■ RECORD SET ■
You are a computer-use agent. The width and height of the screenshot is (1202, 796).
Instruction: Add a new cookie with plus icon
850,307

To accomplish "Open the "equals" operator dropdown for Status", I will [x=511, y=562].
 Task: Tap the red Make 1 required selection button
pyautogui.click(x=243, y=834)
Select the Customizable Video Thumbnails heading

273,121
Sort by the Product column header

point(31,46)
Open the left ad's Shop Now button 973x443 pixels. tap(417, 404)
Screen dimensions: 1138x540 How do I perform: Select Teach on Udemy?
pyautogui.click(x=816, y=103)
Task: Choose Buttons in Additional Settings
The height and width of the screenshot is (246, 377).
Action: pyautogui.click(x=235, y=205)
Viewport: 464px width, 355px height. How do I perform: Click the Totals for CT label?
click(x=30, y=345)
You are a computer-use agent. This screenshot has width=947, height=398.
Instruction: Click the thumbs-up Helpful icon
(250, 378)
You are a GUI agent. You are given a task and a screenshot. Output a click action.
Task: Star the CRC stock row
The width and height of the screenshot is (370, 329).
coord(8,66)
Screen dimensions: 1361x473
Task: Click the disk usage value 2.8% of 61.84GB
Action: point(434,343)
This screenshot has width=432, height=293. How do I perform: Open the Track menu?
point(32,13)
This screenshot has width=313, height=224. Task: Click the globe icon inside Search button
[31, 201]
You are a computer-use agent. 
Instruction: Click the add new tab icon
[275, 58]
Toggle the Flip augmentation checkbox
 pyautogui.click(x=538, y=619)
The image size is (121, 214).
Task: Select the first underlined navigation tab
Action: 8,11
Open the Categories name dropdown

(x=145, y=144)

■ THE TASK ■
Output exactly the lines from the one with "You are a GUI" through the final line of the listing above.

■ EXERCISE RESPONSE ■
You are a GUI agent. You are given a task and a screenshot. Output a click action.
Task: Star the CRC stock row
The width and height of the screenshot is (370, 329).
coord(8,66)
Screen dimensions: 1361x473
Task: Click the disk usage value 2.8% of 61.84GB
Action: point(434,343)
This screenshot has width=432, height=293. How do I perform: Open the Track menu?
point(32,13)
This screenshot has width=313, height=224. Task: Click the globe icon inside Search button
[31, 201]
You are a computer-use agent. 
Instruction: Click the add new tab icon
[275, 58]
Toggle the Flip augmentation checkbox
 pyautogui.click(x=538, y=619)
The image size is (121, 214).
Task: Select the first underlined navigation tab
Action: 8,11
Open the Categories name dropdown

(x=145, y=144)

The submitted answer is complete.